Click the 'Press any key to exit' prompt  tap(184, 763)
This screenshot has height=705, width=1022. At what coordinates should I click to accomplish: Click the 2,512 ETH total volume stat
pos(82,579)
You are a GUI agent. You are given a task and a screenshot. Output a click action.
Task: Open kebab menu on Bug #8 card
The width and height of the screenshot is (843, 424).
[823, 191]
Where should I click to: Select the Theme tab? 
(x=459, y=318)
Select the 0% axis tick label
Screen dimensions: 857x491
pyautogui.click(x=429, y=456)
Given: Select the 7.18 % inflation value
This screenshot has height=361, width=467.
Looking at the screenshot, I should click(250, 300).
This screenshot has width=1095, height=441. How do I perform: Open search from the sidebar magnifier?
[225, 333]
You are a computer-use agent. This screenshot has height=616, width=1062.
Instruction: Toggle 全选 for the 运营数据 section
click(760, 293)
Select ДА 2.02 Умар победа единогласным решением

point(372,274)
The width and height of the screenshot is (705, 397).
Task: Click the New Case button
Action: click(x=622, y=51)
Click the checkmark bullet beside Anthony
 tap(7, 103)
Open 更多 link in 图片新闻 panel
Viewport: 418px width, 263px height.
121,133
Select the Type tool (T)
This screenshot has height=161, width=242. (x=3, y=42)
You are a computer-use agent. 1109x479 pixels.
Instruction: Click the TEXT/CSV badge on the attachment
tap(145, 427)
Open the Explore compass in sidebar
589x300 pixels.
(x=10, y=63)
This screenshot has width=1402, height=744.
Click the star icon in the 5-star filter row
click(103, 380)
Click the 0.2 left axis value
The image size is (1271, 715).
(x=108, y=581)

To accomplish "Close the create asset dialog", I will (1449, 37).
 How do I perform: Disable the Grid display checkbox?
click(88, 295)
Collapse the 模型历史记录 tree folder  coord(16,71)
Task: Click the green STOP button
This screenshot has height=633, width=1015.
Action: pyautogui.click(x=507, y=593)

::::

Your assignment = From top to bottom, return the material above unchanged.

Written response =
Click the 'Press any key to exit' prompt  tap(184, 763)
This screenshot has height=705, width=1022. At what coordinates should I click to accomplish: Click the 2,512 ETH total volume stat
pos(82,579)
You are a GUI agent. You are given a task and a screenshot. Output a click action.
Task: Open kebab menu on Bug #8 card
The width and height of the screenshot is (843, 424).
[823, 191]
Where should I click to: Select the Theme tab? 
(x=459, y=318)
Select the 0% axis tick label
Screen dimensions: 857x491
pyautogui.click(x=429, y=456)
Given: Select the 7.18 % inflation value
This screenshot has height=361, width=467.
Looking at the screenshot, I should click(250, 300).
This screenshot has width=1095, height=441. How do I perform: Open search from the sidebar magnifier?
[225, 333]
You are a computer-use agent. This screenshot has height=616, width=1062.
Instruction: Toggle 全选 for the 运营数据 section
click(760, 293)
Select ДА 2.02 Умар победа единогласным решением

point(372,274)
The width and height of the screenshot is (705, 397).
Task: Click the New Case button
Action: click(x=622, y=51)
Click the checkmark bullet beside Anthony
 tap(7, 103)
Open 更多 link in 图片新闻 panel
Viewport: 418px width, 263px height.
121,133
Select the Type tool (T)
This screenshot has height=161, width=242. (x=3, y=42)
You are a computer-use agent. 1109x479 pixels.
Instruction: Click the TEXT/CSV badge on the attachment
tap(145, 427)
Open the Explore compass in sidebar
589x300 pixels.
(x=10, y=63)
This screenshot has width=1402, height=744.
Click the star icon in the 5-star filter row
click(103, 380)
Click the 0.2 left axis value
The image size is (1271, 715).
(x=108, y=581)

To accomplish "Close the create asset dialog", I will (1449, 37).
 How do I perform: Disable the Grid display checkbox?
click(88, 295)
Collapse the 模型历史记录 tree folder  coord(16,71)
Task: Click the green STOP button
This screenshot has height=633, width=1015.
Action: pyautogui.click(x=507, y=593)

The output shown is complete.